### ASSIGNMENT
Every line below from the one containing "You are a GUI" through the one containing "This screenshot has height=666, width=1205." must be transcribed exactly. Omit all lines outside that stretch.

--- TASK INPUTS Enclosed Below ---

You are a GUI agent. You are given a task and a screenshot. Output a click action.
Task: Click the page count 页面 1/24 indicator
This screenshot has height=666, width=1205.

--- End of Enclosed TASK INPUTS ---
--- TASK INPUTS Enclosed Below ---

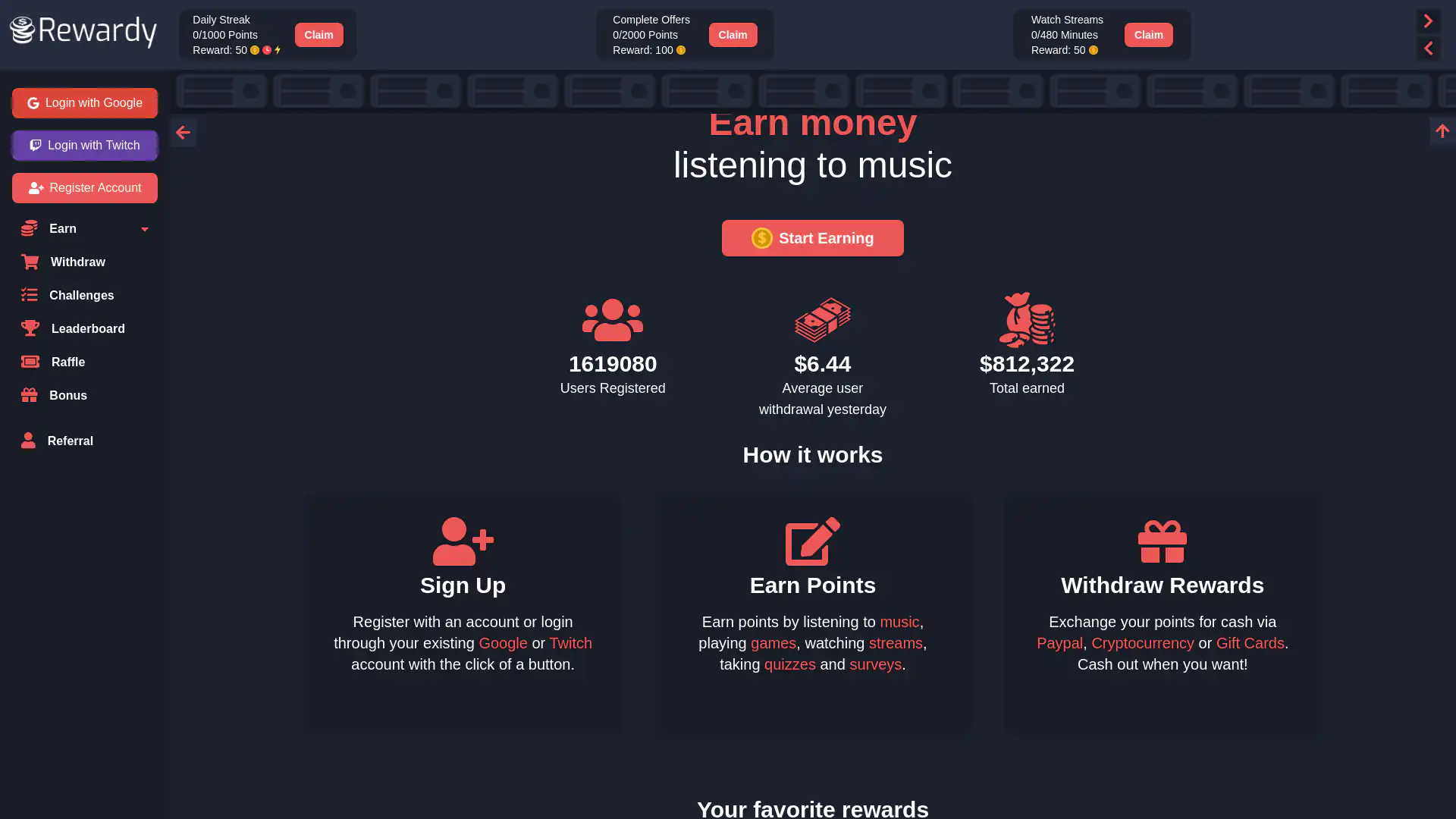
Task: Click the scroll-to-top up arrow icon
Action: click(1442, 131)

--- End of Enclosed TASK INPUTS ---
--- TASK INPUTS Enclosed Below ---

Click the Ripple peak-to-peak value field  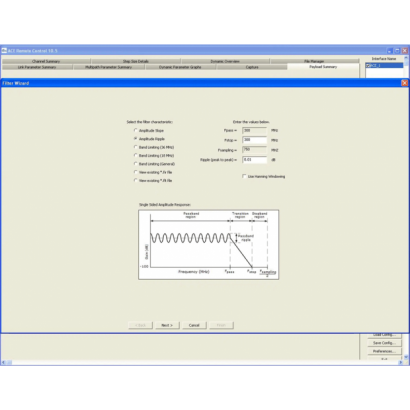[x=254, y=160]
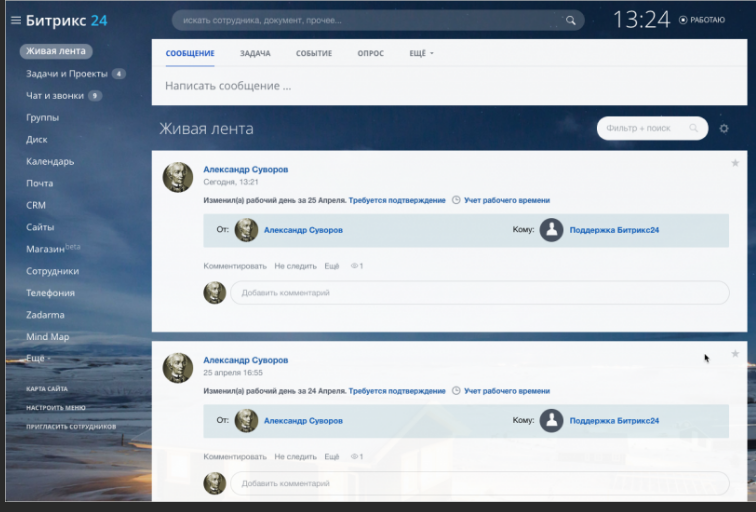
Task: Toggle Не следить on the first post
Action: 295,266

--- End of Enclosed TASK INPUTS ---

### REPLY TO THE TASK
You are a GUI agent. You are given a task and a screenshot. Output a click action.
Task: Click the page count 页面 1/24 indicator
This screenshot has height=666, width=1205.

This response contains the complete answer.